DIFFERENCES BETWEEN THE EFFECTS OF L1 AND L2 PENALTIES ON CORRELATED FEATURES
Although the form of the penalties I proposed is somewhat arbitrary at this point, it’s useful to consider the effect that the two penalties would have on highly correlated features. For example, let’s imagine the extreme case where two features, X1 and X2 are perfectly correlated, and the b for either of them alone is 0.5. In this case, either one could be used to predict Y, and there’s no additional information gained by including the other one. If we use the L2 penalty, the optimal solution is to assign b = (0.25,
0.25), which gives a total penalty of 0.1251. Any unequal distribution to the two features gives a larger penalty. This means that the L2 penalty prefers to share the predictive power amongst the correlated features. In practice, this means that the L2 penalty doesn’t reliably produce sparse models when features are strongly correlated; instead, it just assigns smaller bs to all the correlated features.
If we use the L1 penalty, on the other hand, any solution where the two components add up to 0.5, such as b = (0.5, 0) or b = (0, 0.5) yield the same total penalty to the likelihood of 0.51. This means that the L1 penalty has no preference between sharing and just choosing one of the features if they are perfectly correlated.
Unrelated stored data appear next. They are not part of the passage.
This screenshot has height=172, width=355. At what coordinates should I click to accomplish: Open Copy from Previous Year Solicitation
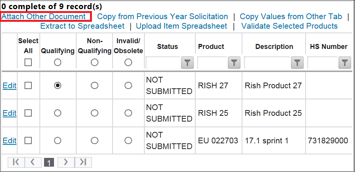click(162, 16)
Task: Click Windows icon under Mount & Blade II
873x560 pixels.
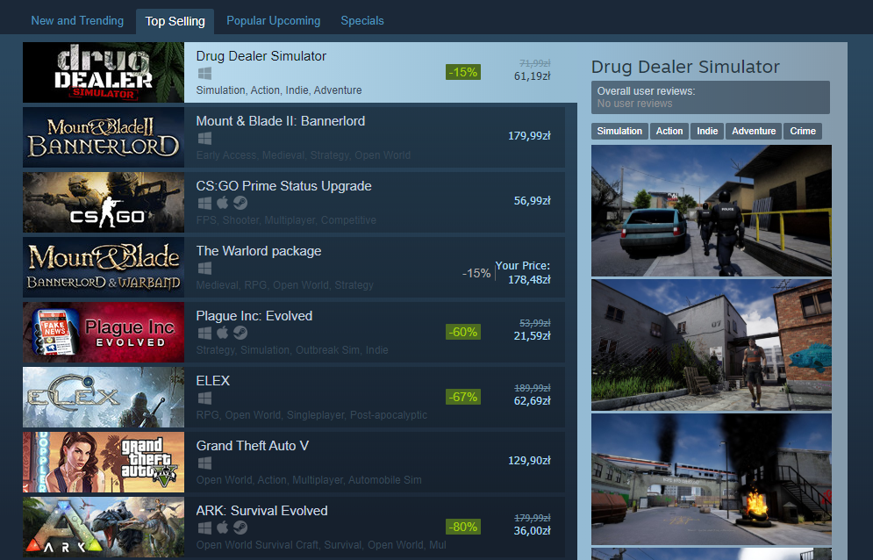Action: pos(204,138)
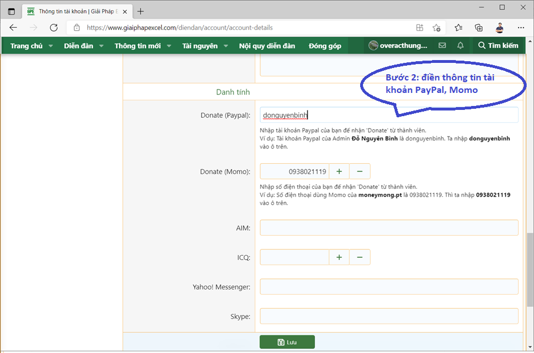Decrease the Donate (Momo) number
534x353 pixels.
click(360, 171)

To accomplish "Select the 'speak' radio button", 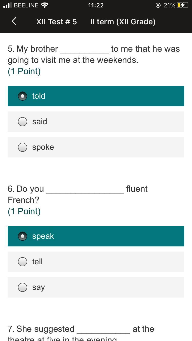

For any real features that are not perfectly correlated, one of the features will explain the data slightly better (possibly due to noise) and that feature will be selected by the model, while the other one will be removed from the model. Thus, it’s the L1 penalty that’s actually the one pushing the parameters to 0 when there are correlated features. In practice, however, the L1 penalty can be overly “aggressive” at removing predictive features, especially in molecular biology where we may wish to preserve bona fide biological redundancy.
Because of the different behavior of the two penalties on correlated features, it’s thought that penalties composed of a combination of the L1 and L2 can work better than either alone. The L1 part works well to get rid of features that are only fitting noise, while the L2 part encourages inclusion of multiple highly correlated features in the model. Thus, current thinking is that a combination of both penalties is best, although this means that two regularization parameters must be chosen for each model.